MP’liler, 1954 baharındaki seçimlere katılabilmek için 15 gün içinde merkezi Kırşehir, genel başkanı Ahmet Tahtakılıç olmak üzere, Cumhuriyetçi Millet Partisi’ni (CMP) kurdular. ‘Cumhuriyet’ kelimesi, MP’ye yöneltilen ‘irticacı’ isnadı için paratoner olabilecek miydi, bunu zaman gösterecekti. CMP’nin seçim meydanlarında en ilgi çeken üyesi, tahmin edileceği gibi Osman Bölükbaşı oldu. Ancak, Bölükbaşı’nın deyişiyle “MP’nin kümesindeki tavuklar, başkalarının folluğuna yumurtladılar”. DP oyların yüzde 56,6’sını, CHP yüzde 34, 8’ini, CMP ise yüzde 4,7’sini aldı. Ancak bu sefer, CMP Kırşehir’den beş milletvekili (Osman Bölükbaşı, Osman Ali Aşiroğlu, Ahmet Bilgin, Tahir Taşer, Mehmet Mahmutoğlu) çıkarmayı başarmıştı. Bu beş kişinin arasında en fazla oyu (Kırşehir’deki geçerli oyların yüzde 45,4’ünü) elbette Bölükbaşı almıştı.
Kırşehir ilçe yapıla!
DP seçim sonuçlarına itiraz etti ama Bölükbaşı’nın adaylığını iptal ettirmeyi başaramadı. Verilecek cezanın ipucunu Dönemin Adalet Bakanı ve DP’nin Kırşehir Çiçekdağlı üyesi Osman Şevki Çiçekdağ verdi: “Sizden hayır kalmadığı anlaşılıyor, hakkınızda bir şeyler düşünmeli!” Kısa süre sonra DP hükümeti, TBMM’ye bir tasarı sundu. Tasarıya göre Kırşehir kaza (ilçe) olacak, yeni il olan Nevşehir’e bağlanacaktı (Nevşehir o sırada Niğde’ye bağlı ilçeydi). Adıyaman da Malatya’dan ayrılarak il yapılmıştı. Ayrıca CHP’ye o veren Kastamonu’ya bağlı Abana İlçesi de köy haline getirilmişti.
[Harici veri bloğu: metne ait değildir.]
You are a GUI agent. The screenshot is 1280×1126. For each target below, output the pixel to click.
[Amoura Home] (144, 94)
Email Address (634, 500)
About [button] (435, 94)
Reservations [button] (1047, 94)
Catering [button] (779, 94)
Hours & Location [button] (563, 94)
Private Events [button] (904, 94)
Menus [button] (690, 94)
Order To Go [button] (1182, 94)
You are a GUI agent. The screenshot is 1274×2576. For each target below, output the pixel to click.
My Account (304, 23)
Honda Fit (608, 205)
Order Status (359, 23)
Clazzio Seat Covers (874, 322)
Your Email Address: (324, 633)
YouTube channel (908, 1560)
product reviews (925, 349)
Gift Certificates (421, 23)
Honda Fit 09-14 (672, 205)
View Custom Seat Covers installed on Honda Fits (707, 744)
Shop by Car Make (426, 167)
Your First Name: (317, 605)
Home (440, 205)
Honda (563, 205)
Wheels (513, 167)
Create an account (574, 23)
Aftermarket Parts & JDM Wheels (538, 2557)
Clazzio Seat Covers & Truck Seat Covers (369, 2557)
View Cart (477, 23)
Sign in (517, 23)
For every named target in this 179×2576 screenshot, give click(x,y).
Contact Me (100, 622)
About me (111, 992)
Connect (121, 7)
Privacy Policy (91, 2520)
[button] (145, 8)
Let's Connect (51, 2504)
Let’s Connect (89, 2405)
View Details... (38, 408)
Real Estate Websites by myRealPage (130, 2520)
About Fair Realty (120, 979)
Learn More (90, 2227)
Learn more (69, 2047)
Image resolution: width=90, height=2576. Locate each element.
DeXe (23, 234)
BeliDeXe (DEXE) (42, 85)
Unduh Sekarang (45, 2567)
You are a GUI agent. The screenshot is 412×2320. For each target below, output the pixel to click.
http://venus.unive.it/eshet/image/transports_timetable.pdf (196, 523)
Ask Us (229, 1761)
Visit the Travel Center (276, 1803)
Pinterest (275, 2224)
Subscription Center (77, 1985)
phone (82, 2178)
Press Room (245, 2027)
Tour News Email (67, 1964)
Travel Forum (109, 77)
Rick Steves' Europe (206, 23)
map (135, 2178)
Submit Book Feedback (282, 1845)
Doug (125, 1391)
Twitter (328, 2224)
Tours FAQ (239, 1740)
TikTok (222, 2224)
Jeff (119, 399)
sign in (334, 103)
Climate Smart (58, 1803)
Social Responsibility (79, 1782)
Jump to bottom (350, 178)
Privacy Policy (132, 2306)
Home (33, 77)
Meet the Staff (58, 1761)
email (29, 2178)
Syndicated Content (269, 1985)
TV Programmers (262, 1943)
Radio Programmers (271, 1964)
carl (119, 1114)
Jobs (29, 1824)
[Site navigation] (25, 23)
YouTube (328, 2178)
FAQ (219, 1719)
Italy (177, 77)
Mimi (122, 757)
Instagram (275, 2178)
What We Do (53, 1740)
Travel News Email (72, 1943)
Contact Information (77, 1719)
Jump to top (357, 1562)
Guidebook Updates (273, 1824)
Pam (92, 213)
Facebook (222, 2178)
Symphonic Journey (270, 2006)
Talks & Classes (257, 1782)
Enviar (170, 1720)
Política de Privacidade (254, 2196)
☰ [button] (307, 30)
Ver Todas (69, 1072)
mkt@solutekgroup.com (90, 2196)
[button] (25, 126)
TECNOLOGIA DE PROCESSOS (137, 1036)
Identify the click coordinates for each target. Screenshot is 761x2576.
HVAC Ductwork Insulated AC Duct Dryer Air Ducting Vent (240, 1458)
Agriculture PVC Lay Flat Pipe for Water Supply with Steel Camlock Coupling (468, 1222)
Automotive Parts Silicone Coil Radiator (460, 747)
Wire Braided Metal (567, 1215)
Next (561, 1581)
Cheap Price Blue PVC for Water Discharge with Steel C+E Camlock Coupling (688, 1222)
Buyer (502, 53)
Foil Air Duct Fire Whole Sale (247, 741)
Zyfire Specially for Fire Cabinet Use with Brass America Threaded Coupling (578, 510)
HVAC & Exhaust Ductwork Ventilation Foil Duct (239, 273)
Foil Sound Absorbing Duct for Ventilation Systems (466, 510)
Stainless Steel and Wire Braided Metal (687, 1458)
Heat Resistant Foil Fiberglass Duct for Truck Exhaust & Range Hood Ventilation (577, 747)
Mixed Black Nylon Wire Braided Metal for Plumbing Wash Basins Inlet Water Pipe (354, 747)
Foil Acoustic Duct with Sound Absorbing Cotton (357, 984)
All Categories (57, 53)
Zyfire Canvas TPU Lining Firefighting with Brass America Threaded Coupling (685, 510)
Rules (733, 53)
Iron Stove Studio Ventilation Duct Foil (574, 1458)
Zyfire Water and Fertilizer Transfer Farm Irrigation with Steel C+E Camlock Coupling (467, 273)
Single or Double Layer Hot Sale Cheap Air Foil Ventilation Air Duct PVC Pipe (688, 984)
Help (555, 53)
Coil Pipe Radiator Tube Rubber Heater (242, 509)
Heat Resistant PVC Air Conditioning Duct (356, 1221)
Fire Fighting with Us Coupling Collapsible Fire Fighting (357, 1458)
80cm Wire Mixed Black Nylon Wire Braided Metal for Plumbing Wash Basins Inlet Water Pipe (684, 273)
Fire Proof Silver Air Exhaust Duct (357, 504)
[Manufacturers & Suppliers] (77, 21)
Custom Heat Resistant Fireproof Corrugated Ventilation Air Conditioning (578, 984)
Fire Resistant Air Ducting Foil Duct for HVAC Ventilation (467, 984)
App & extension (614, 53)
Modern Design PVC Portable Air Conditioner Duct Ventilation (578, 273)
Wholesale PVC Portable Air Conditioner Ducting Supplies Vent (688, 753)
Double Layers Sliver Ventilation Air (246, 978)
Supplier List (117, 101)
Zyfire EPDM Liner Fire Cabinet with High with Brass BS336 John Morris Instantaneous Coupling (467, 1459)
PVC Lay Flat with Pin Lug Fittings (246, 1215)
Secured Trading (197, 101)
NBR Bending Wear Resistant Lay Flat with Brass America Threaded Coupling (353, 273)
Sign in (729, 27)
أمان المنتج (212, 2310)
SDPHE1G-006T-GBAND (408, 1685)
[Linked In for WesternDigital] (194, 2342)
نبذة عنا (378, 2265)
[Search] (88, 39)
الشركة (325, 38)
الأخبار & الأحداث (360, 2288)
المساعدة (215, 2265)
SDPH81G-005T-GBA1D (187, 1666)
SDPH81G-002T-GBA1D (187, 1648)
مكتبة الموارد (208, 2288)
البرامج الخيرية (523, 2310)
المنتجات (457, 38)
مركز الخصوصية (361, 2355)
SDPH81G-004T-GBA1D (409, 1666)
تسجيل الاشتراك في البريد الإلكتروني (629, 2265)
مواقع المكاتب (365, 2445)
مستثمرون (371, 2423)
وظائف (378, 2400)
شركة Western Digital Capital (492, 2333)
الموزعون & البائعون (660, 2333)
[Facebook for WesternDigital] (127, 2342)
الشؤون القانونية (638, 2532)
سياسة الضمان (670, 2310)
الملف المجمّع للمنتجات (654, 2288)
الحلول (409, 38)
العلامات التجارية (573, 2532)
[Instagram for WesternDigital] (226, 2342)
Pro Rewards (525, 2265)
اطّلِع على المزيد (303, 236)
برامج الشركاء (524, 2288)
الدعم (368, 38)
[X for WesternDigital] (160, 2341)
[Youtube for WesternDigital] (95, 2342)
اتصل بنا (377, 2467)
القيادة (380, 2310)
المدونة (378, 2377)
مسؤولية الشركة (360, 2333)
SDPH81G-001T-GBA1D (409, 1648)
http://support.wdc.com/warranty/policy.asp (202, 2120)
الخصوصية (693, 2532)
Kırşehir’in ilçe yapılmasını Cumhurbaşkanı Bayar’ın istediği öne sürüldü. Gazeteci Cihat Baban’a göre, Kırşehir meselesi yüzünden kendisine yapılan eleştirilere Menderes elini açarak, “Ne yapalım, yukarıdaki böyle istiyor” demişti. (Nitekim 27 Mayıs 1960 darbesinden sonra Yassıada Mahkemesi’nde yargılanırken Adnan Menderes Kırşehir’in ilçe yapılması kararını ‘fahiş hata’ olarak niteleyerek pişmanlığını ifade edecekti.)
“Tıpış tıpış geldiler”
1955’in yazında CMP ve CHP yerel seçimleri boykot etmeye karar verdi. İktidarın buna tepkisi sert oldu. Menderes iki partiyi “ülkede demokrasi olmadığını yabancılara jurnal etmekle” suçluyordu. Ancak muhalifler etkili olmuşlardı ki, 1955 sonbaharındaki seçimlere katılım yüzde 40 civarında kaldı. DP oyların yüzde 49’unu alırken, CHP yüzde 41 gibi yüksek bir oy almıştı. Seçim kampanyası yıldızı elbette Bölükbaşı idi.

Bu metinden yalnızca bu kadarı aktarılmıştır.